Work request: In the entries below, copy only the lines from the one that contains "This screenshot has height=450, width=1640." through the last line, exactly, and omit any pictures.

Data shown:
----

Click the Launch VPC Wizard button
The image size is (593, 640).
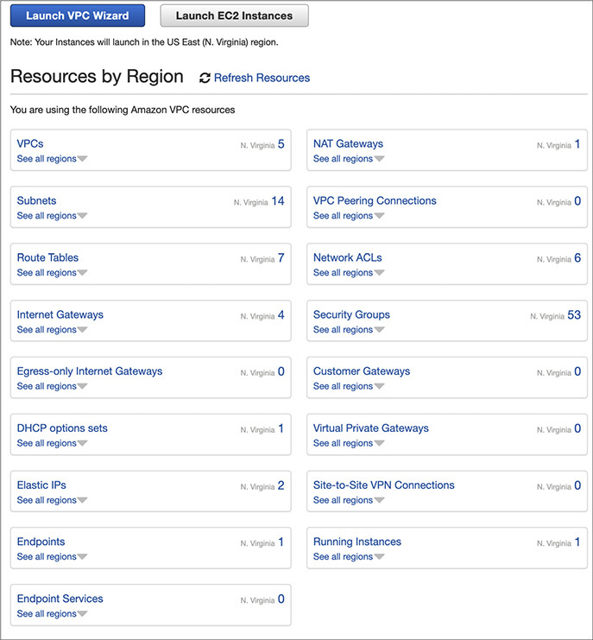click(x=78, y=16)
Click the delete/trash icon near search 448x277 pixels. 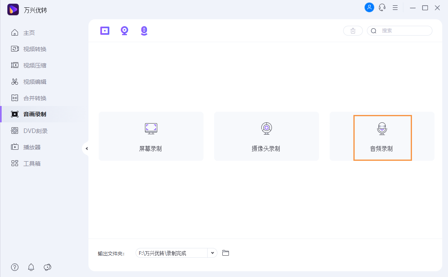tap(353, 30)
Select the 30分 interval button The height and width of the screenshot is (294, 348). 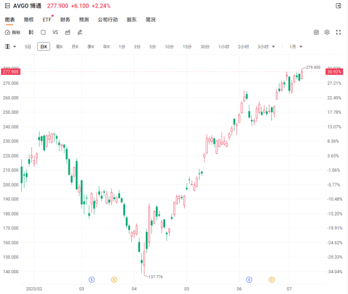[205, 46]
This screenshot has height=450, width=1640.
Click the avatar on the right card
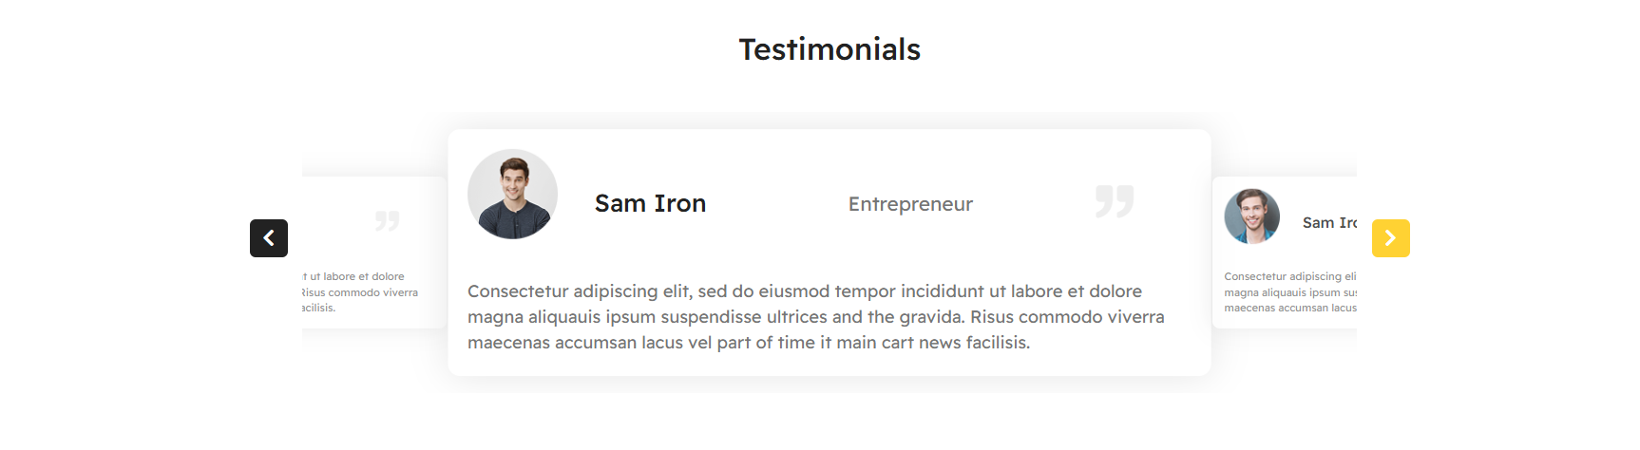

----

Expected answer:
This screenshot has height=450, width=1640.
Click the avatar on the right card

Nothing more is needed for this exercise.